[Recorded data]
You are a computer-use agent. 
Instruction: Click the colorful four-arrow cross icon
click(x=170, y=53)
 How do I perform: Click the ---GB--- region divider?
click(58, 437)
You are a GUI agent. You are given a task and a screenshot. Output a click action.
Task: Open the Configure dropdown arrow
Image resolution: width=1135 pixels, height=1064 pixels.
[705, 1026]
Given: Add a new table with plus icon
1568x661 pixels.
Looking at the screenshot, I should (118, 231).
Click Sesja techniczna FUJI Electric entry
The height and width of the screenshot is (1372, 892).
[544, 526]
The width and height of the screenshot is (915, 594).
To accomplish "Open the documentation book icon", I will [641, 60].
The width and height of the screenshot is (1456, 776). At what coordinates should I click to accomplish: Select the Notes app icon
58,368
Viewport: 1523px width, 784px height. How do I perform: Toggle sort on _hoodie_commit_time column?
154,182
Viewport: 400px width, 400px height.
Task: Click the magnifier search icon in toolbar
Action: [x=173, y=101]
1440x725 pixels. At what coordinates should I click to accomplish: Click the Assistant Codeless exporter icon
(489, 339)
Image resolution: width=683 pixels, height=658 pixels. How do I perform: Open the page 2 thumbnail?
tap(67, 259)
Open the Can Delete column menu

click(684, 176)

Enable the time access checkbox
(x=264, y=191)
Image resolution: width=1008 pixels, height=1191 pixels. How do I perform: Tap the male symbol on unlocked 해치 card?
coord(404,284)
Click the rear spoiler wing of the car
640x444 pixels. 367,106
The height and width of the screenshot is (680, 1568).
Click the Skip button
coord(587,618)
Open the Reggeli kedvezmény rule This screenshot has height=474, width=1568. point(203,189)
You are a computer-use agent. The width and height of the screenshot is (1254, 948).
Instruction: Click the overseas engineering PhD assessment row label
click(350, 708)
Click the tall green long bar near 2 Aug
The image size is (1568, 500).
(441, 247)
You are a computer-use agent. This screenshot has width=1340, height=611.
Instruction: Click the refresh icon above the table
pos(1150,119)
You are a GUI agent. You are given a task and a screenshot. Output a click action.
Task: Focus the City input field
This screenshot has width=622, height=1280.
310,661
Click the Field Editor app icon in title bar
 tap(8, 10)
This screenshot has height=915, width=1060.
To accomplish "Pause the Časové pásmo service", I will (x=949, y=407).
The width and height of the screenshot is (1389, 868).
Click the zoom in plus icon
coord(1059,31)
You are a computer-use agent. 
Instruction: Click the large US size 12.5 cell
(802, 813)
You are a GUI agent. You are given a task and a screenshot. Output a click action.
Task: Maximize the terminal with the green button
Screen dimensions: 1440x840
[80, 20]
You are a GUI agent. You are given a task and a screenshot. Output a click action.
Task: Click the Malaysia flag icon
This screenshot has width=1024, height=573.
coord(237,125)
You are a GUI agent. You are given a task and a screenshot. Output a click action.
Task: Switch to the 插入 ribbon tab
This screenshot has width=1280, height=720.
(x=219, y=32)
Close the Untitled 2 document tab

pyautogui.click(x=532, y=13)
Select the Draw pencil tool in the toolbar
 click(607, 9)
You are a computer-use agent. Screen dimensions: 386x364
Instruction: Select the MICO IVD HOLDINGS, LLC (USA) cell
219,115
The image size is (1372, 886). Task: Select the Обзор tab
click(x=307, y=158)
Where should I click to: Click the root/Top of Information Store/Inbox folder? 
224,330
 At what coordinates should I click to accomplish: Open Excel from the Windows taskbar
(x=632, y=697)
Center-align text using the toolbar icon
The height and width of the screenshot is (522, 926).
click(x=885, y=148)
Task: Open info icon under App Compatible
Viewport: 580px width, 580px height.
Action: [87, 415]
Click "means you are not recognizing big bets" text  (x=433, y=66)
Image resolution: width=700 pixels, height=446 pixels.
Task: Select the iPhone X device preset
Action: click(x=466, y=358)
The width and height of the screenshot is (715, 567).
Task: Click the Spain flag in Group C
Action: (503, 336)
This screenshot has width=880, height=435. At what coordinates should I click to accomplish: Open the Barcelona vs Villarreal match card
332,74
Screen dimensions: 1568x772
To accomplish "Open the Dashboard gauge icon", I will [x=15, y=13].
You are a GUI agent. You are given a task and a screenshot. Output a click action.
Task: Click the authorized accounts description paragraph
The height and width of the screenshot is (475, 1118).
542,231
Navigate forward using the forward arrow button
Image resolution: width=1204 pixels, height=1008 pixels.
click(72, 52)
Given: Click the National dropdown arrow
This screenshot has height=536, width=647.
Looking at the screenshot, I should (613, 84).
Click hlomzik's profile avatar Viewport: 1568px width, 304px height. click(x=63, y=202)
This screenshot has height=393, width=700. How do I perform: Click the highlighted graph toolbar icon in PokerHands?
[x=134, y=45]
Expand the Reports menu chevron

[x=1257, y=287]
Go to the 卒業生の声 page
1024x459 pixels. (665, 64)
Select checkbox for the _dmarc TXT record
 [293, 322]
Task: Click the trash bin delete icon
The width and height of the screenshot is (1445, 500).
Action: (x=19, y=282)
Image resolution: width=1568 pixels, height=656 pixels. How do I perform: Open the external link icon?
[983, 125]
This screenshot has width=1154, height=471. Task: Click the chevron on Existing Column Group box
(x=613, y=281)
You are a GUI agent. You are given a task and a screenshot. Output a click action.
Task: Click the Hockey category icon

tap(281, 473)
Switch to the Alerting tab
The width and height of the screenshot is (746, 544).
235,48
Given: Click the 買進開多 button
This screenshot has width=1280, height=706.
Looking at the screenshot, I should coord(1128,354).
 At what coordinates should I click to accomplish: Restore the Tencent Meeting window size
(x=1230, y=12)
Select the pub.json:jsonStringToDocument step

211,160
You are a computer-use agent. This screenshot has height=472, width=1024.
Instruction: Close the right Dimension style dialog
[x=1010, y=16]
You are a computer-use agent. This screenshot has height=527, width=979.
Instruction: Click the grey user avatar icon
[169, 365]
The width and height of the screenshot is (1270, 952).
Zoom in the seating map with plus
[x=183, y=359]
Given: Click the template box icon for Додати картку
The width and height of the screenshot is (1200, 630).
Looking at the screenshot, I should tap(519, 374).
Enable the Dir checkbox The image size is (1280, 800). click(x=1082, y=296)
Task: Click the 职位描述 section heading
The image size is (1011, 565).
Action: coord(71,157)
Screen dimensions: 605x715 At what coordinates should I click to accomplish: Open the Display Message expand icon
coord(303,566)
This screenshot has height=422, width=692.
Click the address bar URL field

* Assignment *
Each entry given above is to be duplicated exactly.

* Answer to this exercise *
You are a computer-use agent. 
Instruction: Click the colorful four-arrow cross icon
click(x=170, y=53)
 How do I perform: Click the ---GB--- region divider?
click(58, 437)
You are a GUI agent. You are given a task and a screenshot. Output a click action.
Task: Open the Configure dropdown arrow
Image resolution: width=1135 pixels, height=1064 pixels.
[705, 1026]
Given: Add a new table with plus icon
1568x661 pixels.
Looking at the screenshot, I should (118, 231).
Click Sesja techniczna FUJI Electric entry
The height and width of the screenshot is (1372, 892).
[544, 526]
The width and height of the screenshot is (915, 594).
To accomplish "Open the documentation book icon", I will [641, 60].
The width and height of the screenshot is (1456, 776). At what coordinates should I click to accomplish: Select the Notes app icon
58,368
Viewport: 1523px width, 784px height. How do I perform: Toggle sort on _hoodie_commit_time column?
154,182
Viewport: 400px width, 400px height.
Task: Click the magnifier search icon in toolbar
Action: [x=173, y=101]
1440x725 pixels. At what coordinates should I click to accomplish: Click the Assistant Codeless exporter icon
(489, 339)
Image resolution: width=683 pixels, height=658 pixels. How do I perform: Open the page 2 thumbnail?
tap(67, 259)
Open the Can Delete column menu

click(684, 176)

Enable the time access checkbox
(x=264, y=191)
Image resolution: width=1008 pixels, height=1191 pixels. How do I perform: Tap the male symbol on unlocked 해치 card?
coord(404,284)
Click the rear spoiler wing of the car
640x444 pixels. 367,106
The height and width of the screenshot is (680, 1568).
Click the Skip button
coord(587,618)
Open the Reggeli kedvezmény rule This screenshot has height=474, width=1568. point(203,189)
You are a computer-use agent. The width and height of the screenshot is (1254, 948).
Instruction: Click the overseas engineering PhD assessment row label
click(350, 708)
Click the tall green long bar near 2 Aug
The image size is (1568, 500).
(441, 247)
You are a computer-use agent. This screenshot has width=1340, height=611.
Instruction: Click the refresh icon above the table
pos(1150,119)
You are a GUI agent. You are given a task and a screenshot. Output a click action.
Task: Focus the City input field
This screenshot has width=622, height=1280.
310,661
Click the Field Editor app icon in title bar
 tap(8, 10)
This screenshot has height=915, width=1060.
To accomplish "Pause the Časové pásmo service", I will (x=949, y=407).
The width and height of the screenshot is (1389, 868).
Click the zoom in plus icon
coord(1059,31)
You are a computer-use agent. 
Instruction: Click the large US size 12.5 cell
(802, 813)
You are a GUI agent. You are given a task and a screenshot. Output a click action.
Task: Maximize the terminal with the green button
Screen dimensions: 1440x840
[80, 20]
You are a GUI agent. You are given a task and a screenshot. Output a click action.
Task: Click the Malaysia flag icon
This screenshot has width=1024, height=573.
coord(237,125)
You are a GUI agent. You are given a task and a screenshot. Output a click action.
Task: Switch to the 插入 ribbon tab
This screenshot has width=1280, height=720.
(x=219, y=32)
Close the Untitled 2 document tab

pyautogui.click(x=532, y=13)
Select the Draw pencil tool in the toolbar
 click(607, 9)
You are a computer-use agent. Screen dimensions: 386x364
Instruction: Select the MICO IVD HOLDINGS, LLC (USA) cell
219,115
The image size is (1372, 886). Task: Select the Обзор tab
click(x=307, y=158)
Where should I click to: Click the root/Top of Information Store/Inbox folder? 
224,330
 At what coordinates should I click to accomplish: Open Excel from the Windows taskbar
(x=632, y=697)
Center-align text using the toolbar icon
The height and width of the screenshot is (522, 926).
click(x=885, y=148)
Task: Open info icon under App Compatible
Viewport: 580px width, 580px height.
Action: [87, 415]
Click "means you are not recognizing big bets" text  (x=433, y=66)
Image resolution: width=700 pixels, height=446 pixels.
Task: Select the iPhone X device preset
Action: click(x=466, y=358)
The width and height of the screenshot is (715, 567).
Task: Click the Spain flag in Group C
Action: (503, 336)
This screenshot has width=880, height=435. At what coordinates should I click to accomplish: Open the Barcelona vs Villarreal match card
332,74
Screen dimensions: 1568x772
To accomplish "Open the Dashboard gauge icon", I will [x=15, y=13].
You are a GUI agent. You are given a task and a screenshot. Output a click action.
Task: Click the authorized accounts description paragraph
The height and width of the screenshot is (475, 1118).
542,231
Navigate forward using the forward arrow button
Image resolution: width=1204 pixels, height=1008 pixels.
click(72, 52)
Given: Click the National dropdown arrow
This screenshot has height=536, width=647.
Looking at the screenshot, I should (613, 84).
Click hlomzik's profile avatar Viewport: 1568px width, 304px height. click(x=63, y=202)
This screenshot has height=393, width=700. How do I perform: Click the highlighted graph toolbar icon in PokerHands?
[x=134, y=45]
Expand the Reports menu chevron

[x=1257, y=287]
Go to the 卒業生の声 page
1024x459 pixels. (665, 64)
Select checkbox for the _dmarc TXT record
 [293, 322]
Task: Click the trash bin delete icon
The width and height of the screenshot is (1445, 500).
Action: (x=19, y=282)
Image resolution: width=1568 pixels, height=656 pixels. How do I perform: Open the external link icon?
[983, 125]
This screenshot has width=1154, height=471. Task: Click the chevron on Existing Column Group box
(x=613, y=281)
You are a GUI agent. You are given a task and a screenshot. Output a click action.
Task: Click the Hockey category icon

tap(281, 473)
Switch to the Alerting tab
The width and height of the screenshot is (746, 544).
235,48
Given: Click the 買進開多 button
This screenshot has width=1280, height=706.
Looking at the screenshot, I should coord(1128,354).
 At what coordinates should I click to accomplish: Restore the Tencent Meeting window size
(x=1230, y=12)
Select the pub.json:jsonStringToDocument step

211,160
You are a computer-use agent. This screenshot has height=472, width=1024.
Instruction: Close the right Dimension style dialog
[x=1010, y=16]
You are a computer-use agent. This screenshot has height=527, width=979.
Instruction: Click the grey user avatar icon
[169, 365]
The width and height of the screenshot is (1270, 952).
Zoom in the seating map with plus
[x=183, y=359]
Given: Click the template box icon for Додати картку
The width and height of the screenshot is (1200, 630).
Looking at the screenshot, I should tap(519, 374).
Enable the Dir checkbox The image size is (1280, 800). click(x=1082, y=296)
Task: Click the 职位描述 section heading
The image size is (1011, 565).
Action: coord(71,157)
Screen dimensions: 605x715 At what coordinates should I click to accomplish: Open the Display Message expand icon
coord(303,566)
This screenshot has height=422, width=692.
Click the address bar URL field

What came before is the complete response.